We are all Africans.  Fifty or sixty thousand years ago some of our species walked out of Africa.  My ancestors turned left into what is now Europe, where those with less melanin in their skin thrived because they could absorb more vitamin D from the weaker sun.  This ended up giving us not white skin, but as Evelyn Waugh observed ‘pinko-gray’.


Others turned right and walked to what is now China.


How odd that I feel an affinity with some of those who lived there more than a thousand years ago, mostly alone in caves and huts in mountains and forests.


At dawn, even a pure recluse must yearn;

now I just invite clear wind for company.


So wrote Liu Tsung-yuan fourteen hundred years ago and he speaks clearly to me, who is a monk, though a much married one.


I admire that Han Shan/Cold Mountain wrote his poems on rocks and trees, and that they have survived a thousand years.


So this is my cave.


I can and have lived as simply as those Chinese recluse poets.


I have written that a 35’ boat, plus or minus a few feet, is the right size for one or two people.  
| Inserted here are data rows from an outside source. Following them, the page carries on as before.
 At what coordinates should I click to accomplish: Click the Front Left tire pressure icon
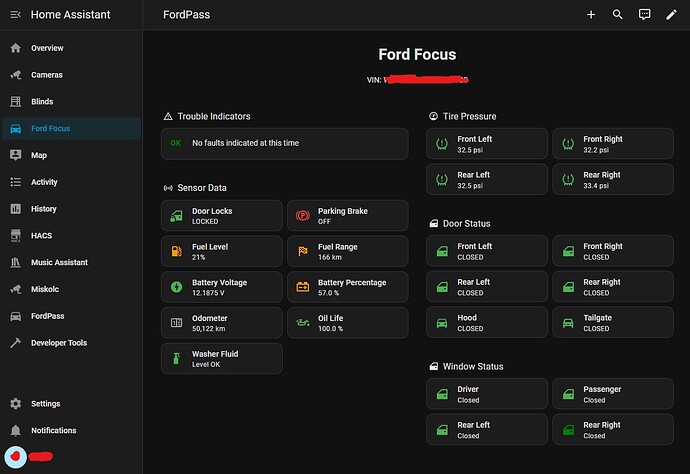coord(442,144)
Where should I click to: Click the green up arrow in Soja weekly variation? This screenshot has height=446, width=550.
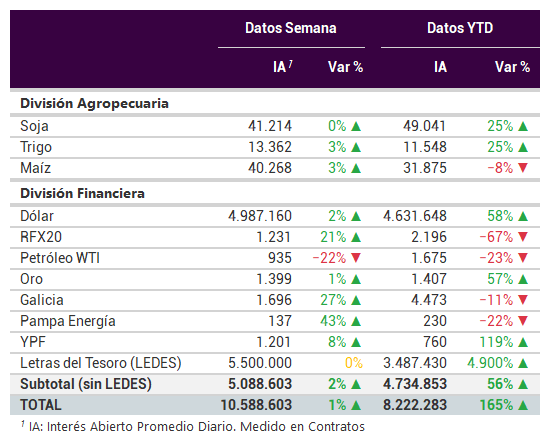point(356,126)
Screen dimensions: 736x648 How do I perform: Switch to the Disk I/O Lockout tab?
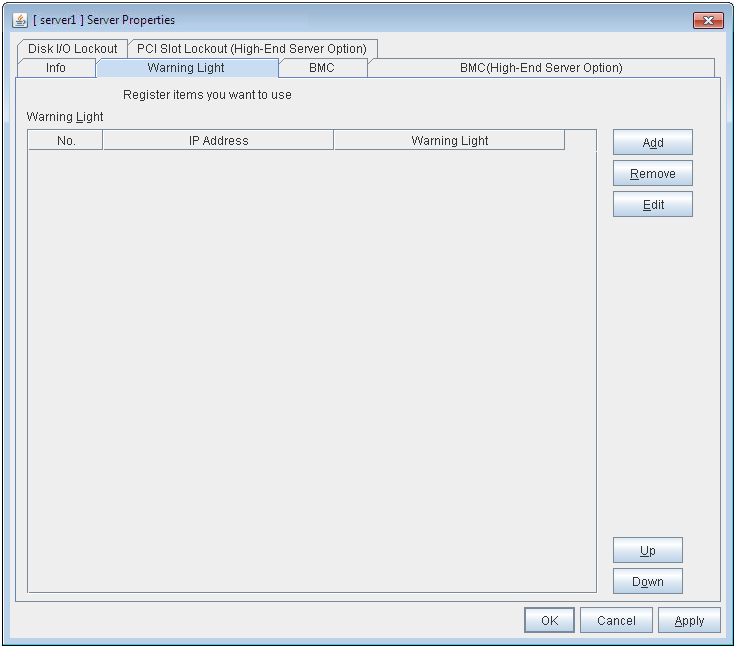[72, 49]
Today the average cruising boat is at least ten feet longer and likely a miserably sailing catamaran which is really a power boat/mobile home with masts.


I have written that if something will not fit on a 35’ boat I don’t need to own it.


I have twice in my life lost every physical possession I owned.


The first time was gradual when sailing CHIDIOCK TICHBORNE.  When I was forced to fly from Saudi Arabia in 1982, I did not own a thing other than the clothes I was wearing that I owned when I  began the voyage in San Diego four years earlier.


When I stepped ashore after sinking RESURGAM in 1992 I again owned nothing but the clothes I wore.


When nine months later I left Key West driving a rental car north to try to resurrect my life, all my possessions fit in one duffle bag.


Now I half own a great many things in this condominium that would not fit on a thirty-five foot boat, much less GANNET.


But what you see in that photo is my space.  My cave.  My Chinese mountain hut.  


Were I living by myself, I would now say I do not need to own anything that will not fit inside GANNET.  I could do that easily and live I like to believe with grace.


I am one with few, but I am one with Han Shan.  And I am certain had he seen GANNET, he would have understood instantly.